I felt betrayed not only by my own body, but by the medical community. In 2002, I wrote Cancer Schmancer, to tell my story of survival so what happened to me wouldn’t happen to others. After I went on my book tour, I realized that what happened to me had happened to so many women like me. And so it was then I realized the book was not the end but rather the beginning of a life mission to improve women’s healthcare in America. Toward this end, I have started the Cancer Schmancer Movement and Cancer Schmancer Foundation to transform women from patients into medical consumers, and to shift this nation’s priority from searching for a cancer cure towards prevention and early detection of cancer.
Take Control of Your Body
Fran Drescher – Take Control of Your Body. We need to take control of our bodies, become greater partners with our physicians and galvanize as one to let our legislators know that the collective female vote is louder and more powerful than that of the richest corporate lobbyists. As Frederick Douglass said, “Power concedes nothing without demand. It never has and it never will.”

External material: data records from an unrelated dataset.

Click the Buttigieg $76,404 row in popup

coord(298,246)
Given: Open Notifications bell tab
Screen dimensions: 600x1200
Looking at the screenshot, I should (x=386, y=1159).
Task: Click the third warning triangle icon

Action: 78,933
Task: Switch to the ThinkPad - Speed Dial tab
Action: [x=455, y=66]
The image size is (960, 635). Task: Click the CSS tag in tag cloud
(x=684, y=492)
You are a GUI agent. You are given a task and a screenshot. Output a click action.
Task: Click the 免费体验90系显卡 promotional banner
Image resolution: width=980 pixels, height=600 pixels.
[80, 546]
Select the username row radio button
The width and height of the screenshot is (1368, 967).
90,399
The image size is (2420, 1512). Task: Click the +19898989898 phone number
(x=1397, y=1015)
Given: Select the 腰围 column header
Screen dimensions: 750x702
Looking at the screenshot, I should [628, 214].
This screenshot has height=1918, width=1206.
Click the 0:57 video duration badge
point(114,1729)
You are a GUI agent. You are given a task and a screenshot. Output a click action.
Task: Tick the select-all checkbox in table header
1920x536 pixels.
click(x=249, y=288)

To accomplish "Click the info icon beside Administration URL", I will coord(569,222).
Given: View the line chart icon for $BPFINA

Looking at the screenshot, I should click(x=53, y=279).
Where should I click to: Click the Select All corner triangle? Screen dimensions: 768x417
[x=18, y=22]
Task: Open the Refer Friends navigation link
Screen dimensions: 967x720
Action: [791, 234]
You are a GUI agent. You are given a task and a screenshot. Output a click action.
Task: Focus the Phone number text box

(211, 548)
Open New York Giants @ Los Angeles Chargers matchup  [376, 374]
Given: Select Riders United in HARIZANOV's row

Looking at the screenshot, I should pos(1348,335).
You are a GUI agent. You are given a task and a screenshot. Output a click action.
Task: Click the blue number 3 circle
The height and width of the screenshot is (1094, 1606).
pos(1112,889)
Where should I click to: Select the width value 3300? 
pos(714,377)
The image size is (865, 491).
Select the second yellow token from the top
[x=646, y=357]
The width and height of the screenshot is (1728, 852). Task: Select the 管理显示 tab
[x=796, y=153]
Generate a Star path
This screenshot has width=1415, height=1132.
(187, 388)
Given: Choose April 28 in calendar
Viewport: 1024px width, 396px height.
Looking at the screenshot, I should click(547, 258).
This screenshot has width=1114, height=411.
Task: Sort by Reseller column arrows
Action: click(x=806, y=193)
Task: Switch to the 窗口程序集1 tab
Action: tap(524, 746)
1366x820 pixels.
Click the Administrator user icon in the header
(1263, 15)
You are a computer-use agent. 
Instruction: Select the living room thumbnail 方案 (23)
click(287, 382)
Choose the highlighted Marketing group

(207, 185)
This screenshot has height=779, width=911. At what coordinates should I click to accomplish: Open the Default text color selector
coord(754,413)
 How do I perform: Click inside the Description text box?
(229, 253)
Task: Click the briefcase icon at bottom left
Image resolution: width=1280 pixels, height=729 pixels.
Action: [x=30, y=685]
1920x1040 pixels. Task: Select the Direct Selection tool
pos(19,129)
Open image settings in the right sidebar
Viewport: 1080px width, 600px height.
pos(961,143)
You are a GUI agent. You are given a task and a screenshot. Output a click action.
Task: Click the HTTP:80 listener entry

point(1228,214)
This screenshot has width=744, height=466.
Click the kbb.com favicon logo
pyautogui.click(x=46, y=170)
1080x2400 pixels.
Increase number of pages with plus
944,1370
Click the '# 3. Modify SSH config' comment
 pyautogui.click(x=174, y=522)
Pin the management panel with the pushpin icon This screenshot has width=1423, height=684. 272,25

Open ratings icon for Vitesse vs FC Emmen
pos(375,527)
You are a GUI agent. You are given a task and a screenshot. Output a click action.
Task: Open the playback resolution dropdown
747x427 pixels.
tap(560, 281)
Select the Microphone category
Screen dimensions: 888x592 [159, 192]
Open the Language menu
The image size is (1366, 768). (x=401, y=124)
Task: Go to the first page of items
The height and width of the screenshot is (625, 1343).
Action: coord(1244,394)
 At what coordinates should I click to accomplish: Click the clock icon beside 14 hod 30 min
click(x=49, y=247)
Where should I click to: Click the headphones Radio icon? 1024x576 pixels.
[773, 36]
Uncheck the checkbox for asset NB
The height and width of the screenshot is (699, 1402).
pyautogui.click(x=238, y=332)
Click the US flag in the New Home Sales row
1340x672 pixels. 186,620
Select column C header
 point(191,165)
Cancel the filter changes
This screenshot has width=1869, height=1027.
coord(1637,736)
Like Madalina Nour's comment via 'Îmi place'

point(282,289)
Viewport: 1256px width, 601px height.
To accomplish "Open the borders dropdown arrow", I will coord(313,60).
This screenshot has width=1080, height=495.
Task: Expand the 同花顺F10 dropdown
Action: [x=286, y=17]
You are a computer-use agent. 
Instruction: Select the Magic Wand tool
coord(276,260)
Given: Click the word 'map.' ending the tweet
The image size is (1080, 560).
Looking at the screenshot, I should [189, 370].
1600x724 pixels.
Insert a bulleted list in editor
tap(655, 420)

I got famous, then I got cancer, and now I live to talk about it. Sometimes the best gifts come in the ugliest packages. Please lock elbows with me and join the Cancer Schmancer Movement so together we can do what needs to be done, so less of us will die prematurely.
It’s time to put on your sun block and get ready for a new dawn!
Fran Drescher
President & Visionary
Cancer Schmancer Movement
Join the Movement
The following is from an interview with Fran with Trisha Torrey from About Health.
Q. Tell me about your misdiagnosis. How did you know you weren’t getting the right answers from the doctors?
A. For two years, I was bleeding 24/7 and being prescribed different treatments that did not work. I had classic uterine cancer symptoms, but those symptoms mimic so many other diseases. It was easier to treat the problem if it was benign, and that’s the kind of treatment I got, including doses of estrogen which only make uterine cancer grow. Despite the fact that the doctors and I heard hooves galloping, we were looking for horses not zebras. Did you know Anne Bancroft died of uterine cancer?
Q. Looking back, do you understand how they missed your diagnosis? Or do you feel as if they missed obvious clues?
A. I blame myself as much as those doctors. We have become infantile because we let the doctors make our decisions for us. But I’m a bit of a control freak, and I kept going to doctors, so my pursuit of the right answers was my own growth from ignorance through tenacity. I realize no one else should have power of attorney over my body.
Q. Was it necessary to undergo a more difficult treatment regimen because your diagnosis had been delayed?
A. The cure for my cancer was a radical hysterectomy. Since I was still in Stage I, I didn’t need post-operative treatment.
Q. What was your state of mind once you finally got a diagnosis that would steer you in the right treatment directions?
A. It had a huge emotional impact. I didn’t have children, and had finally fallen in love with someone I wanted to have children with. I felt like I had been betrayed by my body and the medical community. I was frightened, drew up a will, and was connecting dots that weren’t there. I thought my days were numbered. My friend Elaine reminded me that I should not mix imagination and fear because it’s a deadly cocktail.
Q. How has that experience changed the way you approach symptoms and your interface with doctors today?
A. I’ve become a medical consumer – I take nothing as gospel. I utilize the Internet, and demand a level of attention and respect. I look for certain characteristics in doctors, and if necessary, I’m quick to decide if this is not the doctor for me.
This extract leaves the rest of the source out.